Reviving Leonid Afremov® Paintings
Reviving Leonid Afremov® Paintings
Leonid Afremov ®(born 12 July 1955 in Vitebsk, Belarus - Died August 19th 2019 , Playa Del Carmen, Quintana Roo, Mexico) is a Russian–Israeli modern impressionistic artist who works mainly with a palette knife and oils.
Using his unique painting technique and unmistakable blotchy, dotty style, Afremov created paintings that seem to explode into millions of bright colors.
I have been admired his talent for years, the bright color caught my eyes and also raised my interest, does recently developed neural network algorithms have the ability to create such art ?
Results From VQGAN & Conditional Transformer
https://github.com/CompVis/taming-transformers
- mixed two artwork compositions
- Composition according to original artwork, slightly enlarged canvas
- Composition enlarged canvas size linearly
- Composition enlarged and free draw with imagination
How does the painting colors work
Yes, it’s really bright and vibrant, but why ?

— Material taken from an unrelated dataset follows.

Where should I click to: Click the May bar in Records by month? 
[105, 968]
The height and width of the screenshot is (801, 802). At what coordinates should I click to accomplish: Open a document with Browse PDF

Normally speaking, a night should be dark and gloomy, obviously
And with great contrast, there are lights so bright, and
- To make grounds bright and vibrant, there must be rainy weather, reflects the street light
- Or choose water to make reflections
- The tree leaves can reflect street light colors, and usually covers the sky
- Don’t make the sky total dark, some dark blue serves well
- Buildings at night combined with street light
So far so good, these things are cool for a colorful night
Let’s say, to get a painting done with this vibrant color, we need
- road
- water
- trees
- sky
- buildings
- street light
And not other fancy catagories, we will explain this later
How does the painting be composed
But wait, a mixture of those stuff catagories composed randomly counld not cast the magic, I have failed lots of times figuring out why
Q1: How to make the ‘road’ section exactly a third of the canvas, matching the perfect ratio
A1: Give a low angle shot near the ground, imagine you are sitting on the ground
Q2: The sky area is dark, how do we make it brighter
A2: Make the tree leaves cover the sky, reflect the street light, autumn or something
Q3: Street light could not possibly have that brightness to lit up all sky all leaves
A3: Nobody cares, just draw a few street light symbolically
So think about these, we got
- There could be low angle shot near the ground, surely affects everything all stuff catagories, so don’t compose low angle road with normal angle buildings
- Trees are everywhere, designed as a brighter sky alternative, there wouldn’t be colorful sky in large area alone
- Street light catagory does not decide the overall lighting, the whole canvas will be lit up even without any street light
Let’s see how these affect our experiment
Training To Paint
https://github.com/CompVis/taming-transformers
Using custom_vqgan.yaml on collected leonid afremov paintings with following augmentations
- All leonid afremov paintings are resized to smallest side size 460
- Enable random crop, with a size of 256x256
- Enable random flip
- Disable color jitter, rotation
And trained on one single GTX1080 Ti GPU, batch 1 (if you got better GPU, try more), around 1,000,000 iters
However, it’s low resolution and we got no control of the composition yet
Training To Compose
First we need to create the segmentation annotation for the leonid afremov paintings
Just like the sflickr dataset
Luckily the extract_segmentation.py under scripts folder could do the trick, right ?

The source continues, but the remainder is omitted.